Activity: Which lines in the records below contain the word "will"? Return each of them.

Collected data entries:
- - - - -

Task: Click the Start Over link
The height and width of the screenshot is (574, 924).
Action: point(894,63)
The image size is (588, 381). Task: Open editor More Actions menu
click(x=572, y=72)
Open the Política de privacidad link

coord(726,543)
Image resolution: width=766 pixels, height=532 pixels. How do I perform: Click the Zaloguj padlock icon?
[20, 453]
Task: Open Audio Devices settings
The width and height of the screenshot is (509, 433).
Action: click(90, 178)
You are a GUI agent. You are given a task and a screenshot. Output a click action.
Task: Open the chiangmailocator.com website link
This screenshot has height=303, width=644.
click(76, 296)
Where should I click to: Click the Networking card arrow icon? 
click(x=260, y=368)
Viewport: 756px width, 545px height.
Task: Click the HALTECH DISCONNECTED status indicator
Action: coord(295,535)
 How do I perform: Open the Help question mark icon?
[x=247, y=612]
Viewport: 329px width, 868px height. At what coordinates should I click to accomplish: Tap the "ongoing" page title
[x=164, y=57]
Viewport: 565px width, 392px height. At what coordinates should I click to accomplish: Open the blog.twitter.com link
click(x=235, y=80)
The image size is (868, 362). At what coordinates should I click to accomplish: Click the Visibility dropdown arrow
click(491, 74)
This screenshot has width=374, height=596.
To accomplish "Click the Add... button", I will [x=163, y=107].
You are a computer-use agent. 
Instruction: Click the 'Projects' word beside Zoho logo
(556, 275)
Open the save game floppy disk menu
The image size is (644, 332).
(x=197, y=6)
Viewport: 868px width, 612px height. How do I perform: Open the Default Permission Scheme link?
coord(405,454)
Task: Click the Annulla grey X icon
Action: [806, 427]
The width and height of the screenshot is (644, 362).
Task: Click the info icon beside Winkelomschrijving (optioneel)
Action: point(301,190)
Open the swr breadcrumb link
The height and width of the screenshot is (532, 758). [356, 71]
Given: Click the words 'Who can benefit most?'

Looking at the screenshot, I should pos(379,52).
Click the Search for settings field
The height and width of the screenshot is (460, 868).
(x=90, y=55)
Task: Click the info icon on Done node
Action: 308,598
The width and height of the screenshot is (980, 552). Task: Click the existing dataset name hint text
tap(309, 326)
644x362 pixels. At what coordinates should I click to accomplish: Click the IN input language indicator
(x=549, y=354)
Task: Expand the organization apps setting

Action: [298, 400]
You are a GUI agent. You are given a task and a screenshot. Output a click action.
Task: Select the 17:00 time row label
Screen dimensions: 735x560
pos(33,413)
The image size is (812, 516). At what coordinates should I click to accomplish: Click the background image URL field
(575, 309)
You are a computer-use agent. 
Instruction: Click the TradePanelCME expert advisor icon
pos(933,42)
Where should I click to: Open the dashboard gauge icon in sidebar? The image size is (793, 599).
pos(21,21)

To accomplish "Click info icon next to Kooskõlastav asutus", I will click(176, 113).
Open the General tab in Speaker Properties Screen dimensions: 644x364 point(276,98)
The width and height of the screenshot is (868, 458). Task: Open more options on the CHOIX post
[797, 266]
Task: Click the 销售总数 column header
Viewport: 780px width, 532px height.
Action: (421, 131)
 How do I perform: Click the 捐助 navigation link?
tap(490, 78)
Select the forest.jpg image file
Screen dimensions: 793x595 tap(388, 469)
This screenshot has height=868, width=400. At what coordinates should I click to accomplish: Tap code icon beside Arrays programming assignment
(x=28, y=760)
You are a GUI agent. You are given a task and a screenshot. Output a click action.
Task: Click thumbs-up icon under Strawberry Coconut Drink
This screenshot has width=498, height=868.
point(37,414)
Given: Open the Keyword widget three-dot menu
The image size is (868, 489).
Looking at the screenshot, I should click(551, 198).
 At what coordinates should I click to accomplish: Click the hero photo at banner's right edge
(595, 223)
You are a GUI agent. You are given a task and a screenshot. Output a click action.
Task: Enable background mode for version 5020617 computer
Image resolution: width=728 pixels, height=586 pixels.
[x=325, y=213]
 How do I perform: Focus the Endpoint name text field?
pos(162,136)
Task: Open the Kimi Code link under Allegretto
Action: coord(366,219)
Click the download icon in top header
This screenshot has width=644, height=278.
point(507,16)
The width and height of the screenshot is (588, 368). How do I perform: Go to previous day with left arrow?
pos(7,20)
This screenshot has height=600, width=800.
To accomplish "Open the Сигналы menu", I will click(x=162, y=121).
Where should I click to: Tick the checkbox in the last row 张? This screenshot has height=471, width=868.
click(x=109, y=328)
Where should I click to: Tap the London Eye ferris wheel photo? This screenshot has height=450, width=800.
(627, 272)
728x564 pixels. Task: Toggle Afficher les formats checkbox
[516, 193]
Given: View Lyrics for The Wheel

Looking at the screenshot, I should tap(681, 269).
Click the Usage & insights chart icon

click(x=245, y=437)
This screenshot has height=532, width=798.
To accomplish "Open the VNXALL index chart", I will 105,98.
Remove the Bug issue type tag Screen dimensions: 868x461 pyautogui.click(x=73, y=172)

- - - - -

Written solution:
To accomplish "Click the Add... button", I will [x=163, y=107].
To accomplish "Click info icon next to Kooskõlastav asutus", I will click(176, 113).
To accomplish "Open the Сигналы menu", I will click(x=162, y=121).
To accomplish "Open the VNXALL index chart", I will 105,98.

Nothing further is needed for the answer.